Entretien avec Marc Cagniart
Me Marc Cagniart, notaire à Paris et président du 115e congrès des notaires de France, évoque les enjeux de ce rassemblement.
En quoi le 115e congrès des notaires de France marque-t‑il une rupture dans l’histoire de la corporation ?
Il entérine l’internationalisation de la profession, et se tiendra pour la première fois hors de nos frontières, dans la ville symbole de Bruxelles. C’est le plus vieux congrès professionnel au monde, sa première édition datant de 1891, et il nous paraissait évident de le délocaliser dans la capitale européenne. Pendant quatre jours, tous les travaux seront consacrés au droit international privé, et le livre blanc de près de 1.400 pages qui y sera présenté sera intégralement traduit en anglais et édité en version numérique, c’est là aussi inédit. Aujourd’hui, la France est un porte-étendard dans le paysage notarial mondial, du fait de son ancienneté et de sa capacité d’adaptation.
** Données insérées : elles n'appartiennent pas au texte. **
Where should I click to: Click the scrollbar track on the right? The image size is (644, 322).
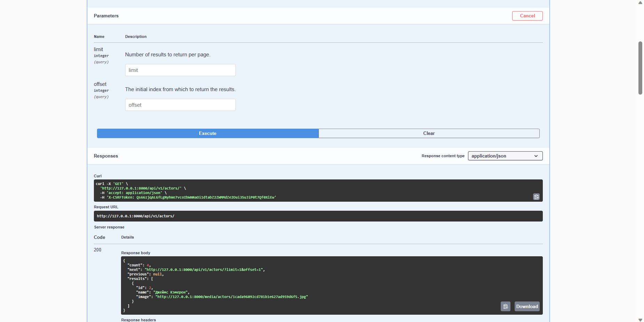[639, 174]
Quels sont les grands enjeux de ce congrès ?
Il y a aujourd’hui une compétition mondiale entre les systèmes économiques, politiques et juridiques, qui repose notamment sur la façon de régler le problème du droit immobilier, de la famille et des sociétés. Les pays de droit anglo-saxon tentent de faire pencher la balance en leur faveur, et notre enjeu est de faire la promotion de notre droit, le droit latin, continental, qui est intrinsèquement lié à l’existence du notaire. Le système notarial français fonctionne, les Chinois l’ont même adopté! Un centre notarial a ouvert à Shanghai et on compte 20.000 notaires en Chine. L’Asie entière bascule peu à peu vers le droit continental, les pays de l’Est l’ont adopté après la chute du mur de Berlin, et tout le monde regarde vers l’Afrique. Tous les notaires de la planète sont conviés à Bruxelles, où nous allons montrer que la profession a un rôle à jouer dans le monde de demain, aussi bien dans l’intérêt du citoyen que dans celui des États. Le notaire a une place à part dans la société : il conseille les clients et préserve les droits de l’État en collectant l’impôt juste. Il est à la jonction des sphères privée et publique, son avis est important.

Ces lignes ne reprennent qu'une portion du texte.